▸ Data excerpts:
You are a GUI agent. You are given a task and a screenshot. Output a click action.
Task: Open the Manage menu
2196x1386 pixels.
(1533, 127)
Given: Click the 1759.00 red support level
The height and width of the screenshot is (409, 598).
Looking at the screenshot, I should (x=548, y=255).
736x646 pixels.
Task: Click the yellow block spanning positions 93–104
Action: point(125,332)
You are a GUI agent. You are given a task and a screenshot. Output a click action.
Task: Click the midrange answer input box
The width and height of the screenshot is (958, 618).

▸ Job: Please copy every one of the entries above word for word, keeping each line as it stands.

▸ Solution to this exercise:
You are a GUI agent. You are given a task and a screenshot. Output a click action.
Task: Open the Manage menu
2196x1386 pixels.
(1533, 127)
Given: Click the 1759.00 red support level
The height and width of the screenshot is (409, 598).
Looking at the screenshot, I should (x=548, y=255).
736x646 pixels.
Task: Click the yellow block spanning positions 93–104
Action: point(125,332)
You are a GUI agent. You are given a task and a screenshot. Output a click action.
Task: Click the midrange answer input box
The width and height of the screenshot is (958, 618).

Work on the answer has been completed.